Facta Ficta

vitam impendere vero

Nietzsche thinking

[MA-VM-134]

Comment l’âme doit se mouvoir d’après la musique nouvelle

L’intention artistique que poursuit la musique nouvelle dans ce que l’on désigne aujourd’hui d’un terme fort, mais sans précision, par « mélodie infinie » peut être comprise clairement, si l’on descend dans la mer, perdant peu à peu l’assurance de la marche sur le fond incliné, pour s’abandonner enfin à la merci de l’élément agité: on est forcé de nager. La musique ancienne, celle que l’on faisait jusqu’à présent, dans un va et vient, tantôt maniéré, tantôt solennel, tantôt fougueux, allant soit plus vite soit plus lentement, vous forçait à danser: tandis que la mesure nécessaire, l’observation de certains degrés équivalents de temps et de force, exigeaient, dans l’âme de l’auditeur, une continuelle circonspection: le charme de cette musique reposait sur le jeu réciproque de ce courant froid que produisait la circonspection avec l’haleine chaude de l’enthousiasme musical. — Richard Wagner voulut une autre espèce de mouvement de l’âme, une espèce voisine de la nage et du balancement dans les airs. Peut-être est-ce là l’essentiel dans toute son innovation. Son célèbre procédé d’art,, né de cette volonté et adapté à celle-ci, — la « mélodie infinie » — s’applique à briser toute proportion mathématique de temps ou de forces, il va parfois jusqu’à les narguer et il est fécond dans l’invention d’effets qui sonnent à l’oreille ancienne comme des paradoxes rythmiques et des propos calomnieux.
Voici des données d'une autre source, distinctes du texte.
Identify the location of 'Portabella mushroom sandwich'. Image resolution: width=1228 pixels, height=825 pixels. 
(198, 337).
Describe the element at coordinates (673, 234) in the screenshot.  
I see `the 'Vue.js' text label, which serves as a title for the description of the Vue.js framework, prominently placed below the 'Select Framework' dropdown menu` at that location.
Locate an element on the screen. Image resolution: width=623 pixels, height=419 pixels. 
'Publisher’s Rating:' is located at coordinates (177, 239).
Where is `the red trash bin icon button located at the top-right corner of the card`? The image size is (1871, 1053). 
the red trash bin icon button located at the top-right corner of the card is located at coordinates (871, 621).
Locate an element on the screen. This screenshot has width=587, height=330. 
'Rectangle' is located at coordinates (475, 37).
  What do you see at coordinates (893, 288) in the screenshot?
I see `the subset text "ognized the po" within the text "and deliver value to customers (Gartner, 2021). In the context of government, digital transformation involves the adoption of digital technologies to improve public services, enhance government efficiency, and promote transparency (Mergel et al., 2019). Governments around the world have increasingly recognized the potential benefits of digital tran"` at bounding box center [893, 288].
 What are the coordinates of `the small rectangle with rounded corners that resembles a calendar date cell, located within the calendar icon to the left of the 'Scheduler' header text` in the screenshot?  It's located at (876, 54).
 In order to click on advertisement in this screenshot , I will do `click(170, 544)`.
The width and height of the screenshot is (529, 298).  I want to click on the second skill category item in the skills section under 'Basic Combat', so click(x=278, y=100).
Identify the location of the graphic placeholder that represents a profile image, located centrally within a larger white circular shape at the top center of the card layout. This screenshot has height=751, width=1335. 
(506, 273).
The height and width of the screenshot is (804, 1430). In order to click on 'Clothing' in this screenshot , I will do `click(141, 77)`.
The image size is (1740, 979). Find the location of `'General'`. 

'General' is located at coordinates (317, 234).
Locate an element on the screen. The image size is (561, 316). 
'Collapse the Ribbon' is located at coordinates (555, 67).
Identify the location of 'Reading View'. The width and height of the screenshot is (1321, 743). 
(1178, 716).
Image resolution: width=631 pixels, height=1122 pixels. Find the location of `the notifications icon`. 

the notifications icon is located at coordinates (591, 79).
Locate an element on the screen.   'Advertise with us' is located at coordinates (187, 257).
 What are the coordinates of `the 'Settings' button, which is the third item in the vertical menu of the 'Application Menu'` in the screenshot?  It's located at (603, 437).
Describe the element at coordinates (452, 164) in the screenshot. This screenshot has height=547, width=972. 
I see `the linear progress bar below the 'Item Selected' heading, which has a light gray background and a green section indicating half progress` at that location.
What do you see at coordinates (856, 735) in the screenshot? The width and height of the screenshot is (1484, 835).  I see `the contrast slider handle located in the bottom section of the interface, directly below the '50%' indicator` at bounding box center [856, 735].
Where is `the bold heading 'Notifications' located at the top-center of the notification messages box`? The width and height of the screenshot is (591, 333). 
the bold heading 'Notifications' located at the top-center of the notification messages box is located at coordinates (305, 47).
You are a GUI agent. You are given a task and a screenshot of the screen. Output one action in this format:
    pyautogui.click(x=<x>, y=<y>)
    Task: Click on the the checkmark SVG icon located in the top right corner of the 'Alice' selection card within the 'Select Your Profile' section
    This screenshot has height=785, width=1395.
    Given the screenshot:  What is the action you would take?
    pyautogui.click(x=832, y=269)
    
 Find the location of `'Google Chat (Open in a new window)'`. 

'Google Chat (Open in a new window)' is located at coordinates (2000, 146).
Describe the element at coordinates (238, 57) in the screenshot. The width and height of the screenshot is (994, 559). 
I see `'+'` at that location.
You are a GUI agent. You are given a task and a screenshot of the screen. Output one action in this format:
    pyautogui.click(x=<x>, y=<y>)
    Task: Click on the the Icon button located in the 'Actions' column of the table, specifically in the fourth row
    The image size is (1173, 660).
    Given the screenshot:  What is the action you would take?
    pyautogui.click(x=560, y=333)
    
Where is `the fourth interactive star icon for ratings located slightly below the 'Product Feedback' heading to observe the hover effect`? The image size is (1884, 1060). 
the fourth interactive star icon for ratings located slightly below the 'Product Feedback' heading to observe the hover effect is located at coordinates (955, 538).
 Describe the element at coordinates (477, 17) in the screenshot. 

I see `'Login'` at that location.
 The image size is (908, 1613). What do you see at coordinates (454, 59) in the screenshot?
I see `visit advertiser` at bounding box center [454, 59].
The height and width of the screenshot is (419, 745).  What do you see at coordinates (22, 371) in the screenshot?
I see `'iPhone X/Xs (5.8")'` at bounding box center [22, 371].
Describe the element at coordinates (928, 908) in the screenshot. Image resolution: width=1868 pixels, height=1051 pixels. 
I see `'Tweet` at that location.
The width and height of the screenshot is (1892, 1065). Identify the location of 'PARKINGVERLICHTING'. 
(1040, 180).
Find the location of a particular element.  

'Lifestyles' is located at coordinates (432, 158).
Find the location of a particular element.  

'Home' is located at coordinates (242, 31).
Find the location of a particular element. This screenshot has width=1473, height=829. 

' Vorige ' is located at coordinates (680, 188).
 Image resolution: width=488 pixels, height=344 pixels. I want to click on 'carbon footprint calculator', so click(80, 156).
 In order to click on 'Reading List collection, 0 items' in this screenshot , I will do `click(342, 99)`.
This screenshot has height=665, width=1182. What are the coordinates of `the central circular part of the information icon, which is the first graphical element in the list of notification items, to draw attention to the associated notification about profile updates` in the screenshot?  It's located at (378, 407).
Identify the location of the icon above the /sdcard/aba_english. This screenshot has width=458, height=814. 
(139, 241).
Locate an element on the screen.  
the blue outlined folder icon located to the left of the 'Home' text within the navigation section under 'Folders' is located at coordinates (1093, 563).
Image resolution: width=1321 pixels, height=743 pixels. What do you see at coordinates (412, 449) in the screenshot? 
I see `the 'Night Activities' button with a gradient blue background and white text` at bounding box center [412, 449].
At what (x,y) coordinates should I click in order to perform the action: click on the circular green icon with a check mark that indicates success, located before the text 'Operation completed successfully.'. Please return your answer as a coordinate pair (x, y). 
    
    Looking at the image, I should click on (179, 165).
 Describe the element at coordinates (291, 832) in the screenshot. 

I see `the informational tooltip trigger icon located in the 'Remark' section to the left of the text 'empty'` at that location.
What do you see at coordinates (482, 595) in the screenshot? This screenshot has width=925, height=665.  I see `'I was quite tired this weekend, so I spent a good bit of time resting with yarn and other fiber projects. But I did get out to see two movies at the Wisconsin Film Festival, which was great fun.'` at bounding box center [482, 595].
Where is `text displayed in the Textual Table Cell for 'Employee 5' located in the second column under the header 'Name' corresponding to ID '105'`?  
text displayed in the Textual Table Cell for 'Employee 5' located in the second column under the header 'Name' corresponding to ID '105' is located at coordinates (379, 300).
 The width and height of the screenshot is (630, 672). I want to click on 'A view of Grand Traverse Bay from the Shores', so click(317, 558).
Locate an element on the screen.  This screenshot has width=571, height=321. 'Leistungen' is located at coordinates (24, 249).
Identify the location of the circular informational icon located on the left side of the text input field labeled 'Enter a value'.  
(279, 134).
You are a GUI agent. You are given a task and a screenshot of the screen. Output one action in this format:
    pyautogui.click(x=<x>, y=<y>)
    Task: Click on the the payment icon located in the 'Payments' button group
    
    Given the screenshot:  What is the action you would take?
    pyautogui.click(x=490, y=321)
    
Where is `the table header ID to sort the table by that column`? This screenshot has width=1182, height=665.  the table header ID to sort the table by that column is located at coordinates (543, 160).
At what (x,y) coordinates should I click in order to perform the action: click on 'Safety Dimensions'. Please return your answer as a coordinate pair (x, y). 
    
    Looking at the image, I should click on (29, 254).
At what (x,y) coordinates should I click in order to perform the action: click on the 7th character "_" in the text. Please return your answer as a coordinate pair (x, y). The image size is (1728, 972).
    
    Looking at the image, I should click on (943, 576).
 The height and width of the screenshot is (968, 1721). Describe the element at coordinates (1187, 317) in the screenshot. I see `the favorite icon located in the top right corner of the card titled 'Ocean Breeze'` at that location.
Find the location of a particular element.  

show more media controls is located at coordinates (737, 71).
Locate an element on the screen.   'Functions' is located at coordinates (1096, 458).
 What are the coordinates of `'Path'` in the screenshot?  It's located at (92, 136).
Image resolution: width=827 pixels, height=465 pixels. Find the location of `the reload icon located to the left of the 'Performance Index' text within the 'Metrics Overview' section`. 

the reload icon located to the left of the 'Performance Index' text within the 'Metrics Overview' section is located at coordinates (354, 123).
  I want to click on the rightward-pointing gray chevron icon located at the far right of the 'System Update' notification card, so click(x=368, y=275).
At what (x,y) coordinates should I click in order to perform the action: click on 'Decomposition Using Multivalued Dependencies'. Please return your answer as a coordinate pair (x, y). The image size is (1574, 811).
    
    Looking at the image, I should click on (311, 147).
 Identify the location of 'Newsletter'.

Il craint la pétrification, la crystallisation, le passage de la musique dans les formes architecturales, — et c’est pourquoi il oppose au rythme à deux temps un rythme à trois temps, et il n’est pas rare qu’il introduise la mesure à cinq et à sept temps, qu’il répète immédiatement la même phrase, mais avec un allongement, pour qu’elle atteigne à une durée double et triple. D’une imitation facile de pareils artifices peut naître un grand danger pour la musique: à côté d’une trop grande maturité du sentiment rythmique guettait toujours, à la dérobée, la décomposition, la dégénérescence du rythme. Ce danger devient surtout très grand lorsqu’une pareille musique s’appuie toujours plus étroitement sur un art théâtral et un langage des gestes tout à fait naturaliste, que nulle plastique supérieure ne guide et ne domine, un art et un langage qui, par eux-mêmes, ne possèdent aucune mesure et qui ne sont, par conséquent, nullement à même de communiquer la mesure à l’élément qui s’adapte à eux, à l’essence trop féminine de la musique.